Researchers at the University of Michigan Health System found that disease severity in patients with ulcerative colitis can be evaluated accurately in clinical practice and research trials without frequent lower endoscopies. The results from the study are published in the February 2005 issue of the American Journal of Gastroenterology.
This new finding will spare patients the discomfort of undergoing regular endoscopies to monitor disease activity, and save researchers the expense of using endoscopy as part of clinical trials, says lead author Peter D.R. Higgins, M.D., Ph.D., lecturer in the Division of Gastroenterology and Hepatology in the Department of Internal Medicine at the University of Michigan Medical School.

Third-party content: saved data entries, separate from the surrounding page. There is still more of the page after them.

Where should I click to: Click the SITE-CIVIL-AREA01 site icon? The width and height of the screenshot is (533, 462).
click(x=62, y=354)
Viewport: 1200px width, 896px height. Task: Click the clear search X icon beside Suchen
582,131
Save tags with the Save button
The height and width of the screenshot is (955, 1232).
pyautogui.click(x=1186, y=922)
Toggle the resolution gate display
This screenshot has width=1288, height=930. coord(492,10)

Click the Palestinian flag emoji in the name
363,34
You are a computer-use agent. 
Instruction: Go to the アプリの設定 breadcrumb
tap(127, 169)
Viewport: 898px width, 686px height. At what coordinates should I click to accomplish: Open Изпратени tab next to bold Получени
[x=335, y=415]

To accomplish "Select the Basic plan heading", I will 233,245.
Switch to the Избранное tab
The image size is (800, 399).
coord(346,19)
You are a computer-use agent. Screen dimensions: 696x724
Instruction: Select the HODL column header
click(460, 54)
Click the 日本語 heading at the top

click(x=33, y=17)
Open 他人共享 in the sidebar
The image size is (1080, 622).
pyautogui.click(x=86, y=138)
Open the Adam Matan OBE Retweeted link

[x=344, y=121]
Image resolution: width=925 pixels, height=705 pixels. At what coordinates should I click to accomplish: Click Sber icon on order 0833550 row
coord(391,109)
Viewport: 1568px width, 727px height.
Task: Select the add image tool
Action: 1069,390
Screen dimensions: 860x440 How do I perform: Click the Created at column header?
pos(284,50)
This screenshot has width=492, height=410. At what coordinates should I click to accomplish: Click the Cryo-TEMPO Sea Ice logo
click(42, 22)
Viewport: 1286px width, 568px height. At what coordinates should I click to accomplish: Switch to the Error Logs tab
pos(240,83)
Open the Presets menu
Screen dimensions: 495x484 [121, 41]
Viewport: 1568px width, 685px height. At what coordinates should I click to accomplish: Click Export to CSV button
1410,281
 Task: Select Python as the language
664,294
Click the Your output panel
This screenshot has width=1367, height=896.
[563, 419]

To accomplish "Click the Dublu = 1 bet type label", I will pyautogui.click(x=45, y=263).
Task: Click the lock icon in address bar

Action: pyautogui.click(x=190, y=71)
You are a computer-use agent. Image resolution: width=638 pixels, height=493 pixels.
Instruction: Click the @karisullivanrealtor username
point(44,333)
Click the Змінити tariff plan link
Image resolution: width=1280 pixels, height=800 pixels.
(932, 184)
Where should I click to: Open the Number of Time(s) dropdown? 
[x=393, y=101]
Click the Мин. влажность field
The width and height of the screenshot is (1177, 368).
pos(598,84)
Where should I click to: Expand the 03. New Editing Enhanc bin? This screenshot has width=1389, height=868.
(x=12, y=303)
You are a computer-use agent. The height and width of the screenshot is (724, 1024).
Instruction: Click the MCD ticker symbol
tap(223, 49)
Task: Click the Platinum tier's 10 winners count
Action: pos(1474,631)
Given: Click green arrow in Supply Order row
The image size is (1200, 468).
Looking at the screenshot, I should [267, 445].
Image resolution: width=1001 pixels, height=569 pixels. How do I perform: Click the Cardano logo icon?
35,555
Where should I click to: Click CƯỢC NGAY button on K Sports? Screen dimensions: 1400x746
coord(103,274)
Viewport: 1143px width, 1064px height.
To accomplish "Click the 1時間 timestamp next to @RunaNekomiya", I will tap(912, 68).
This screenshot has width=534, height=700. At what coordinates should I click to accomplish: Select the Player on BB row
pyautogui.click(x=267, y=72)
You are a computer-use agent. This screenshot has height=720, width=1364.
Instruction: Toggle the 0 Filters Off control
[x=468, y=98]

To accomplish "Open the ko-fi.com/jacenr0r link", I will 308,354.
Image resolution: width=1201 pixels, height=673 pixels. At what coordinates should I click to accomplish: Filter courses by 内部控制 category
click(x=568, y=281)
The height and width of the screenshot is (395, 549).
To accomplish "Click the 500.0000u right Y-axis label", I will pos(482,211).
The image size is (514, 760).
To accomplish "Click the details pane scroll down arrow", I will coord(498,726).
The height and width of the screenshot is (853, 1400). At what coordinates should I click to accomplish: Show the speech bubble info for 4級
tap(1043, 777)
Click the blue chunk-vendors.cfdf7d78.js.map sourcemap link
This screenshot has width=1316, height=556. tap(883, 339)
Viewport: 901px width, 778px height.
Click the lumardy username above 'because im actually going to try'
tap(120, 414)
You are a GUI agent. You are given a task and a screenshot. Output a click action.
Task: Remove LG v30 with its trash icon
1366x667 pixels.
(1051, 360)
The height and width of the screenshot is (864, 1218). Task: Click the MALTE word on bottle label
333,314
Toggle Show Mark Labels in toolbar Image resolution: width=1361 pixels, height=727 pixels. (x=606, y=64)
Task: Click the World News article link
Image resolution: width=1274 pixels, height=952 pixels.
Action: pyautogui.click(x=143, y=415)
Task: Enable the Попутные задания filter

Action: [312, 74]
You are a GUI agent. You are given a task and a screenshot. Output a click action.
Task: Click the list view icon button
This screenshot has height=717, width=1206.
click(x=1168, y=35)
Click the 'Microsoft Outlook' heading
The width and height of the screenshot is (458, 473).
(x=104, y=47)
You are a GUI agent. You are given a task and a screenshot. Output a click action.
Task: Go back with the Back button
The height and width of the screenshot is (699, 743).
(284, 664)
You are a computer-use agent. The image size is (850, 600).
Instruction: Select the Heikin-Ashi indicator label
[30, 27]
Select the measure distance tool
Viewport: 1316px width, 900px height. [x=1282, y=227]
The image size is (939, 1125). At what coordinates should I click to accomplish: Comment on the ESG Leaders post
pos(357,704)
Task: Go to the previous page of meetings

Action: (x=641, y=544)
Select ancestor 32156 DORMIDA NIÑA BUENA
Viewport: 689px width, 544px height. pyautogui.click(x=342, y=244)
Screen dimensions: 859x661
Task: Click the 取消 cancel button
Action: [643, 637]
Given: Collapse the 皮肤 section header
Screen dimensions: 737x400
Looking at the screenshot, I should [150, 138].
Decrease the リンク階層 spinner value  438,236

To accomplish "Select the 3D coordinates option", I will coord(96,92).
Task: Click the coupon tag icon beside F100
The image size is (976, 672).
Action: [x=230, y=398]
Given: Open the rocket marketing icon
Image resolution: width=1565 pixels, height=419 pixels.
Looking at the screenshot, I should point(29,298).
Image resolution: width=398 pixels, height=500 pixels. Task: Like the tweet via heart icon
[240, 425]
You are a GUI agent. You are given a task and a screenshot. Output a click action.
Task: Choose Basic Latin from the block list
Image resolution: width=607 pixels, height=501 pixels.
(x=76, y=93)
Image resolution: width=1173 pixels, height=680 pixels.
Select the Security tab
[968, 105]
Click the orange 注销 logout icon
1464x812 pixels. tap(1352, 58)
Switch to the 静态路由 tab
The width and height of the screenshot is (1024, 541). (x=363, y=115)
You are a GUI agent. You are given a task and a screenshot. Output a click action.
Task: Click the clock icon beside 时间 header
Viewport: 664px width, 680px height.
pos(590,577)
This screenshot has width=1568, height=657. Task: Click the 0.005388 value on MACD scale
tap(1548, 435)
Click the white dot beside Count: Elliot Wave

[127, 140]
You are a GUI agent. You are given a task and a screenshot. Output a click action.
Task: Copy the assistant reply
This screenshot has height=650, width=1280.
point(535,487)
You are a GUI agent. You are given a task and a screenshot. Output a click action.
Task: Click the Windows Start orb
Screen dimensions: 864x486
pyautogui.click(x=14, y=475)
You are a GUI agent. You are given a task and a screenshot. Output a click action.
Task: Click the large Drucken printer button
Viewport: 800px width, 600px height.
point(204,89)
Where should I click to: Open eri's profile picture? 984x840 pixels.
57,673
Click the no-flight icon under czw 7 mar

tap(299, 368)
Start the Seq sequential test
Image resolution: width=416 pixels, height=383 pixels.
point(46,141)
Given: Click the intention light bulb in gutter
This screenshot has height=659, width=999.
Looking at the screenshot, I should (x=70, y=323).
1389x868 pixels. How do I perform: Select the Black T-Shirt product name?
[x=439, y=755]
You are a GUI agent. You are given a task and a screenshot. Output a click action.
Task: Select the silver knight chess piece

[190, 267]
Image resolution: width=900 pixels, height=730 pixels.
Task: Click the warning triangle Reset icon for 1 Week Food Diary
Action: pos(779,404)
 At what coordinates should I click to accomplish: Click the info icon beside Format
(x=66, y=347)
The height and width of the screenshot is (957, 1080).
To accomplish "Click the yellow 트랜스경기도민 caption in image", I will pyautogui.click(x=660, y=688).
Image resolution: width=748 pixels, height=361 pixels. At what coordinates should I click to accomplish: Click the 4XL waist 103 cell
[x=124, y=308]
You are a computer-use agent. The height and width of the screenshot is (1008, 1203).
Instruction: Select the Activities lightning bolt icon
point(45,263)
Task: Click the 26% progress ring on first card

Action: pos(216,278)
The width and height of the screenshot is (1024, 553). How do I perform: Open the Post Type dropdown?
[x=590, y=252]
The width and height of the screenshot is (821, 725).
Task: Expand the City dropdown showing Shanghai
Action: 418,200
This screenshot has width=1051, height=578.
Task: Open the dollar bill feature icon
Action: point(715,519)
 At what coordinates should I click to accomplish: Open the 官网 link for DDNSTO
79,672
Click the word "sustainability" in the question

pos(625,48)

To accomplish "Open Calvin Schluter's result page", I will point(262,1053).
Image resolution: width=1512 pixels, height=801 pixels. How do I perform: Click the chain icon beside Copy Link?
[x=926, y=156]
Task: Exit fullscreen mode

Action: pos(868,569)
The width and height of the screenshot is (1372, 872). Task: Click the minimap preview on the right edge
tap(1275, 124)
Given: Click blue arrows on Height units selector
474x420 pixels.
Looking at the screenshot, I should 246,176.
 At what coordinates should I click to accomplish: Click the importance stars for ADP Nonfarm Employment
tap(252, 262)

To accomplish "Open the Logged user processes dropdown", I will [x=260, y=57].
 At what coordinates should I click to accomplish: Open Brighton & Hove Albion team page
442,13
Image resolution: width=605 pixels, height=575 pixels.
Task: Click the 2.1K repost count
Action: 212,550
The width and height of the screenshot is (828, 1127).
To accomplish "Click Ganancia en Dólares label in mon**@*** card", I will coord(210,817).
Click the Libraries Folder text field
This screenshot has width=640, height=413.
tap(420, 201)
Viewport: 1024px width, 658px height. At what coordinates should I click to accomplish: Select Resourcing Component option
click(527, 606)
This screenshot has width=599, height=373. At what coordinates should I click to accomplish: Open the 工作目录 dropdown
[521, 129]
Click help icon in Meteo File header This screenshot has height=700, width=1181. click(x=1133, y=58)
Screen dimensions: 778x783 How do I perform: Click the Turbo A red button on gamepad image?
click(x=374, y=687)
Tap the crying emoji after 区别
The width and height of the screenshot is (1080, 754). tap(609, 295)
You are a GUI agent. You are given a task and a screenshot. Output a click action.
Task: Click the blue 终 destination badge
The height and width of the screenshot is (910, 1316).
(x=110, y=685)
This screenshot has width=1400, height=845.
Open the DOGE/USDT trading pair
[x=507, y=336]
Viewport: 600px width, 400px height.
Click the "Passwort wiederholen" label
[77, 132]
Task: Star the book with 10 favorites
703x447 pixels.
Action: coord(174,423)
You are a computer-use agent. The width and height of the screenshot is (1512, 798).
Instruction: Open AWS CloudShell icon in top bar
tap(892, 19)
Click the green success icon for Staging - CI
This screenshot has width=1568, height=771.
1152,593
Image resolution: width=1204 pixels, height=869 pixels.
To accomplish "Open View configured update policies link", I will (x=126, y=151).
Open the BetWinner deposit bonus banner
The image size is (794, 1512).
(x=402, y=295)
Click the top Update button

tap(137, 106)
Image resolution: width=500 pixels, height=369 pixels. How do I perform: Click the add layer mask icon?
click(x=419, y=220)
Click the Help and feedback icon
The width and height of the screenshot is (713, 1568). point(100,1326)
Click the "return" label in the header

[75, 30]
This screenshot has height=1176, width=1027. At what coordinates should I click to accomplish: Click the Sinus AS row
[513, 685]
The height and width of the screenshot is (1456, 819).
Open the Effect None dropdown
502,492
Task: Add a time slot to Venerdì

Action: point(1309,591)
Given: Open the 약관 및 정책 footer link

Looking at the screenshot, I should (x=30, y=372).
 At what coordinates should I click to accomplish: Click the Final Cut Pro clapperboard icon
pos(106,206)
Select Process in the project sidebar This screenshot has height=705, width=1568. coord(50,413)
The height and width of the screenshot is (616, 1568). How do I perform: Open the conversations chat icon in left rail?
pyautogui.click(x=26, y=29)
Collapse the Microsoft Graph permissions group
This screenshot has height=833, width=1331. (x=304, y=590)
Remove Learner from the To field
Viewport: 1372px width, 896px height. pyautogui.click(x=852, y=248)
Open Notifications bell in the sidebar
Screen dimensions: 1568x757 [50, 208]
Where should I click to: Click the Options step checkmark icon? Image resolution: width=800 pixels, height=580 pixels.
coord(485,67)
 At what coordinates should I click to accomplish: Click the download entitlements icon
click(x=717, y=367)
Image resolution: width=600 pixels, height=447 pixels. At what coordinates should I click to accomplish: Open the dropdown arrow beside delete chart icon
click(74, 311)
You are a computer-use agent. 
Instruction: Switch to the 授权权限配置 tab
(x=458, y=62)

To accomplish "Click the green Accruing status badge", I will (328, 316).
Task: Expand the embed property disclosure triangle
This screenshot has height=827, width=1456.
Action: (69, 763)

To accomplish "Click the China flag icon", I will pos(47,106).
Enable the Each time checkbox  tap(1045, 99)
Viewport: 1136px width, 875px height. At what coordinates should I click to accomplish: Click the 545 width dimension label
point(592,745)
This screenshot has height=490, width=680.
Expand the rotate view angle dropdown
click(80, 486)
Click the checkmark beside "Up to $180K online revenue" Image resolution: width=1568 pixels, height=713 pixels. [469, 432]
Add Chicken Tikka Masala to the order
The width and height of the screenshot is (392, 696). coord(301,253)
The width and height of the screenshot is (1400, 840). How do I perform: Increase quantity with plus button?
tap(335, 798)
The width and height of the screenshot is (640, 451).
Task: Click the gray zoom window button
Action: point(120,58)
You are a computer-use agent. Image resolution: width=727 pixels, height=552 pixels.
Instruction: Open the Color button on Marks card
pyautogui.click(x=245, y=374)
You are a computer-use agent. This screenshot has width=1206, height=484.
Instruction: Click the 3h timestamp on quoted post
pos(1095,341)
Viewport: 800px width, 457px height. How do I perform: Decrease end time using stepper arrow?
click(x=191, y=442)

"Currently, common disease activity indices require an endoscopy every time a patient with ulcerative colitis is evaluated to measure disease activity and monitor the effectiveness of new therapies," says Higgins. "However, this study suggests that endoscopy does not provide physicians with enough new information about the activity of the patient's disease to make it necessary for patients to have to undergo the discomfort of an endoscopy."
Several disease activity measurement scales have been developed some requiring endoscopy and some not to monitor the activity of ulcerative colitis, an inflammatory bowel disease that affects more than one million Americans and causes inflammation and bleeding of the colon and rectum. Since none of the scales have been rigorously tested, experts in the field, especially those in clinical research, tend to use multiple disease activity indices, including those requiring endoscopy, to assess patients.